I appreciate this post. It’s something I’ve been struggling with as well since I introduced 20Time projects in my HS English classes. I believe, really, this we’re at a point where we are reframing what it means to develop a truly liberal education. I’ve been championing liberal education since I graduated in 1990, a good deal of that because I’m an advocate for Phi Beta Kappa. The national organization has been trying to redefine itself and its mission since the rise of students seeking purely professional degrees over the past decade+. (Whether this is entirely true, statistically, is, it seems, debatable, but PBK has seen a decline in its membership and the level of its recognition for decades.)

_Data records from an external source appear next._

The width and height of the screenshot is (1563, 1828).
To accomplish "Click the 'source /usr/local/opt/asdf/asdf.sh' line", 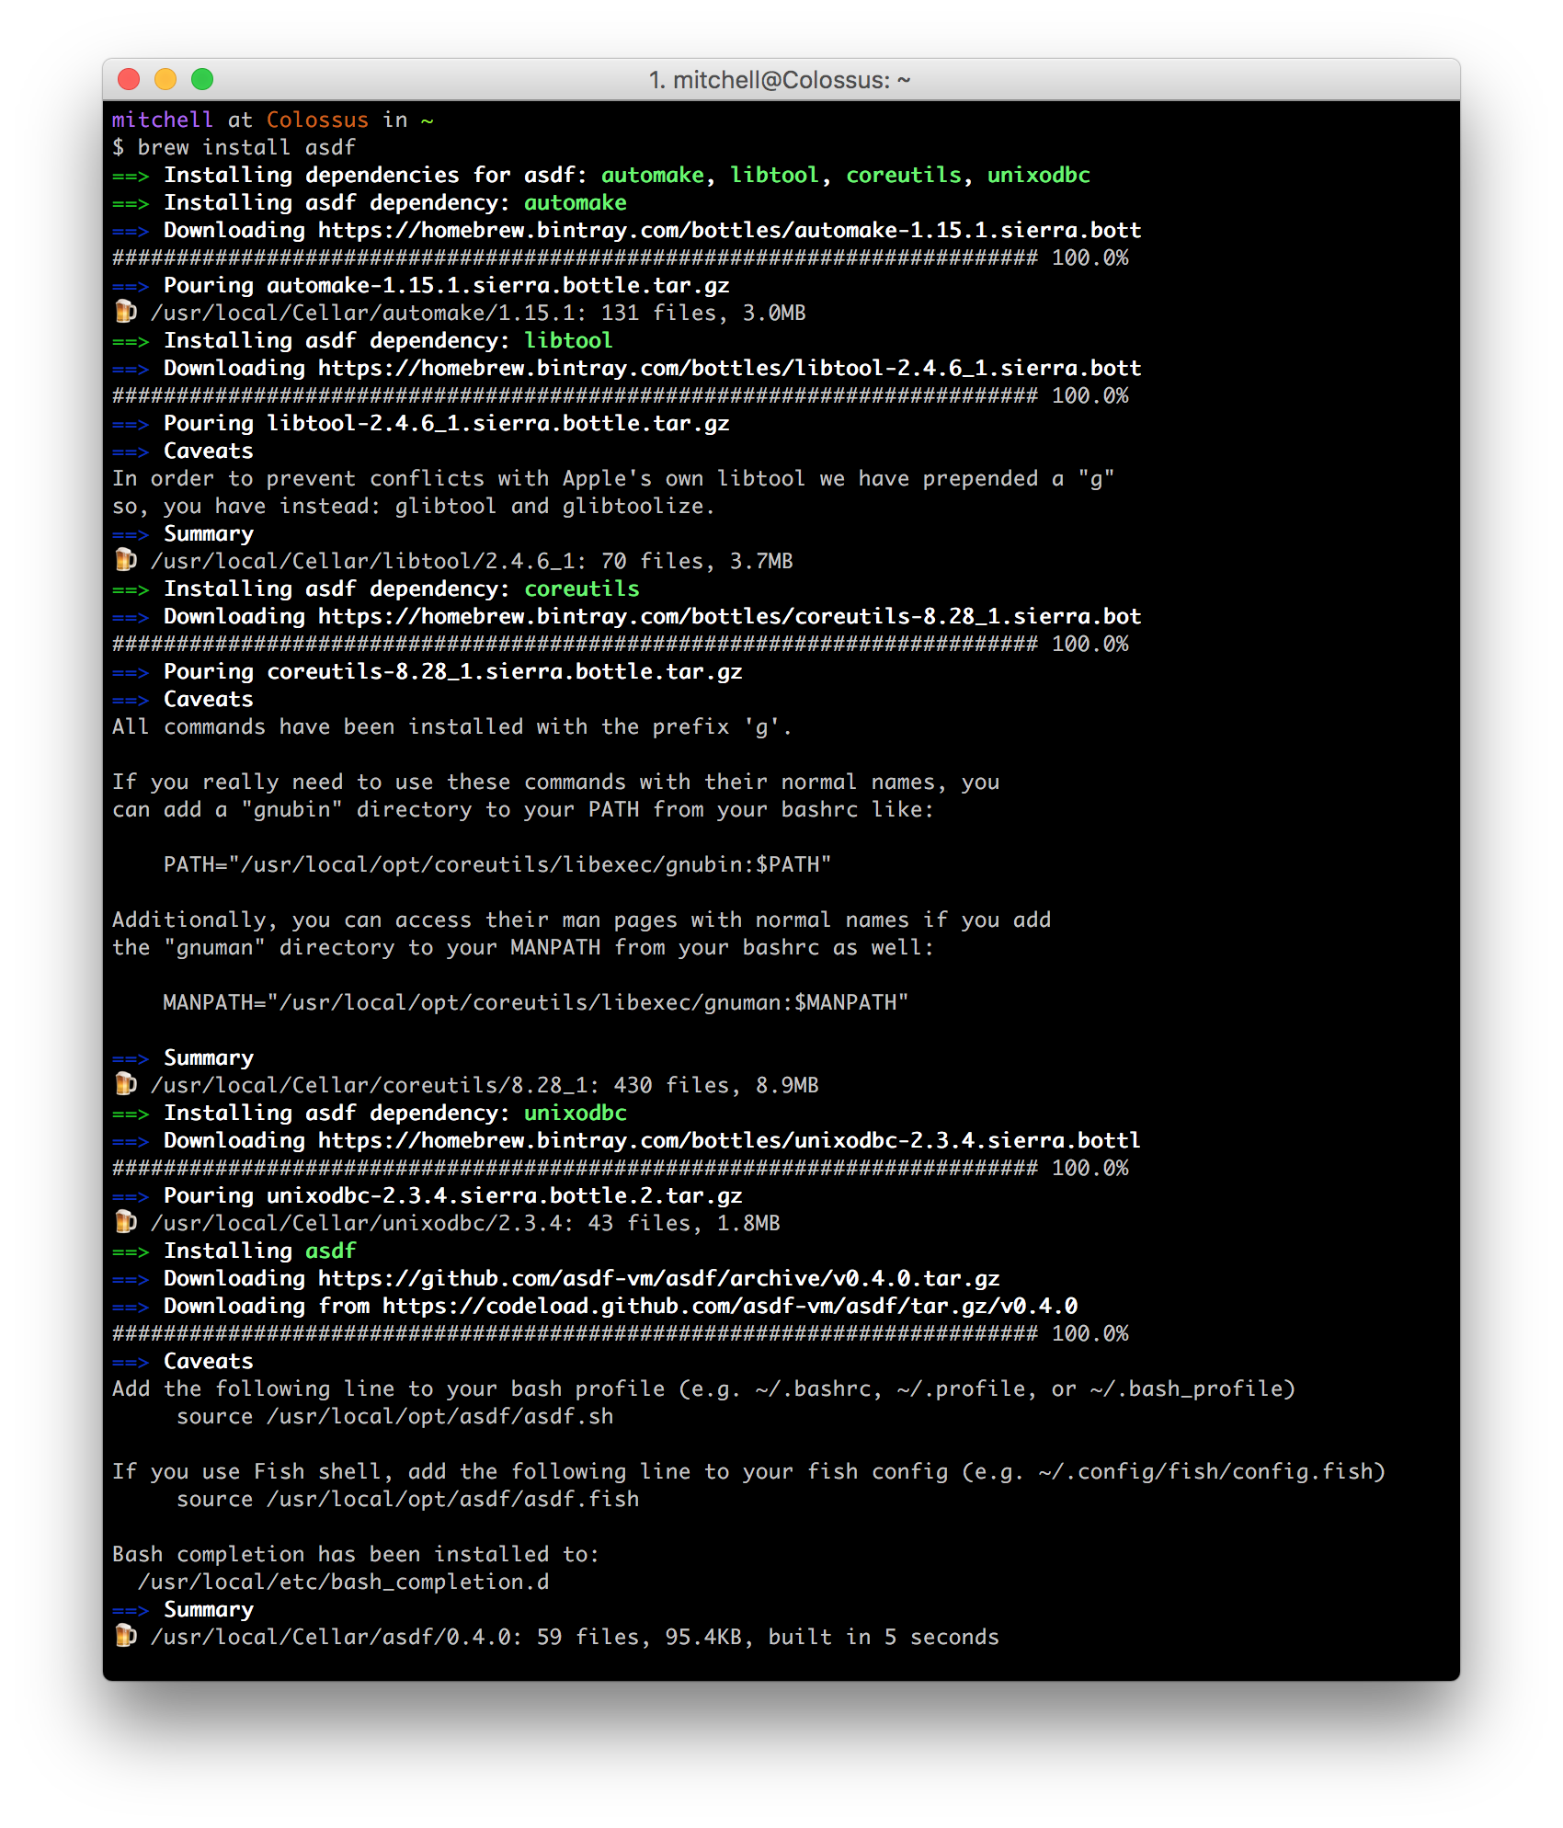I will (395, 1416).
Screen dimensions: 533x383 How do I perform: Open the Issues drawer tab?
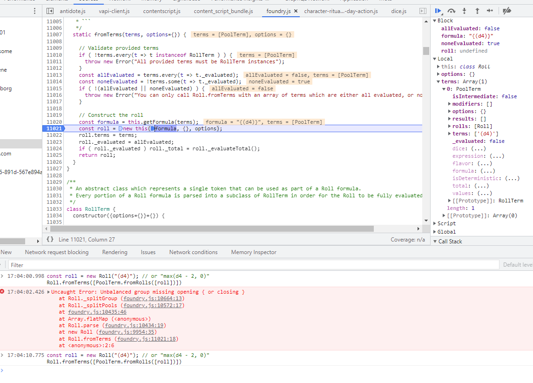point(148,252)
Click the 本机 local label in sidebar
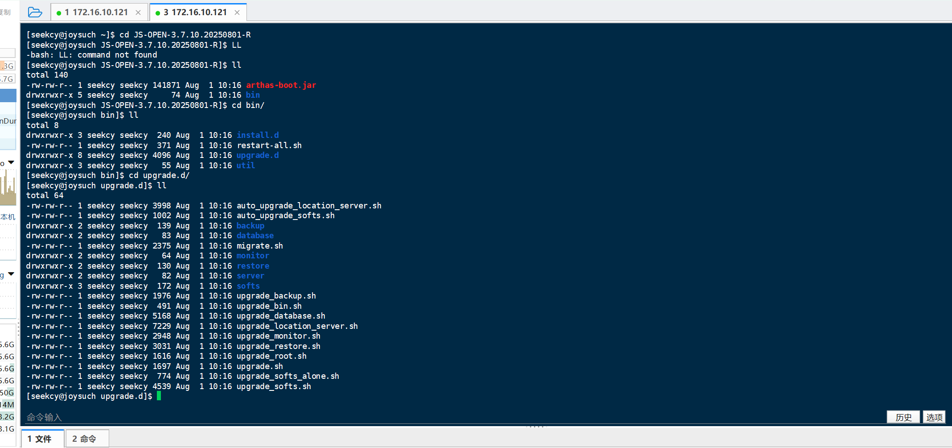 tap(8, 217)
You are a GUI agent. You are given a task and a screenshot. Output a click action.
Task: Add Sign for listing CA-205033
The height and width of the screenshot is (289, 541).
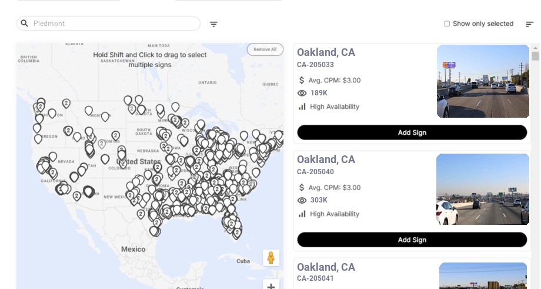(x=412, y=132)
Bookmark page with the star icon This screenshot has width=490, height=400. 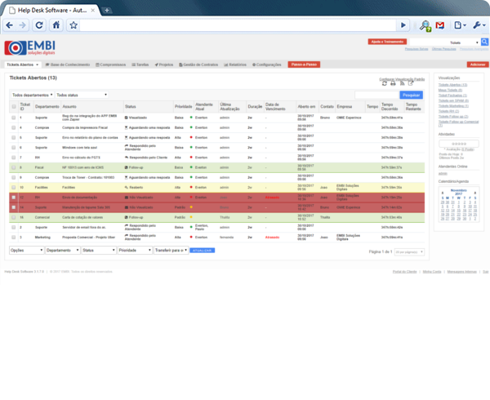point(73,25)
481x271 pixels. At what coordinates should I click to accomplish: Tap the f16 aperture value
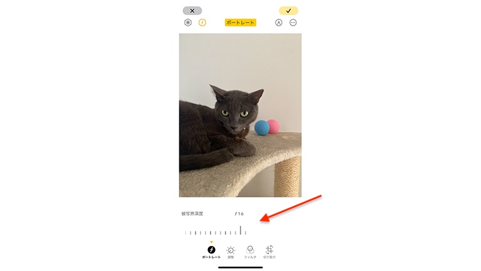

That aside, I do think we need to gauge how far we go with this. I wonder if this observation from Einstein sheds any light on the issue: “I want to oppose the idea that the school has to teach directly that special knowledge and those accomplishments which one has to use later directly in life. The demands of life are much too manifold to let such a specialized training in school appear possible […] The school should always have as its aim that the young man leave it as a harmonious personality, not as a specialist. This in my opinion is true in a certain sense even for technical schools, whose students will devote themselves to a quite definite profession. The development of general ability for independent thinking and judgement should always be placed foremost, not the acquisition of special knowledge. If a person masters the fundamentals of his subject and has learned to think and work independently, he will surely find his way and besides will better be able to adapt himself to progress and changes than the person whose training principally consists in the acquiring the detailed knowledge.”
I think the best argument here is that there has to be some point at which basic/general knowledge is foundational enough that students can go deep. So when does that happen? Cause what we’re really talking about is the need for “T-shaped people.” Right?
Anyway, I love your section about the importance of local, community work as a way to reframe “changing the world.” It is the small things that matter.
Agreed that the answer is “deeper learning” and empowerment rather than constant curricular adherence. Of course there’s no mutual exclusivity here, right? Anyway, see, among others, A.J. Juliani and John Spencer in “Empower” (their new book) and Grant Lichtman’s work (again, among others).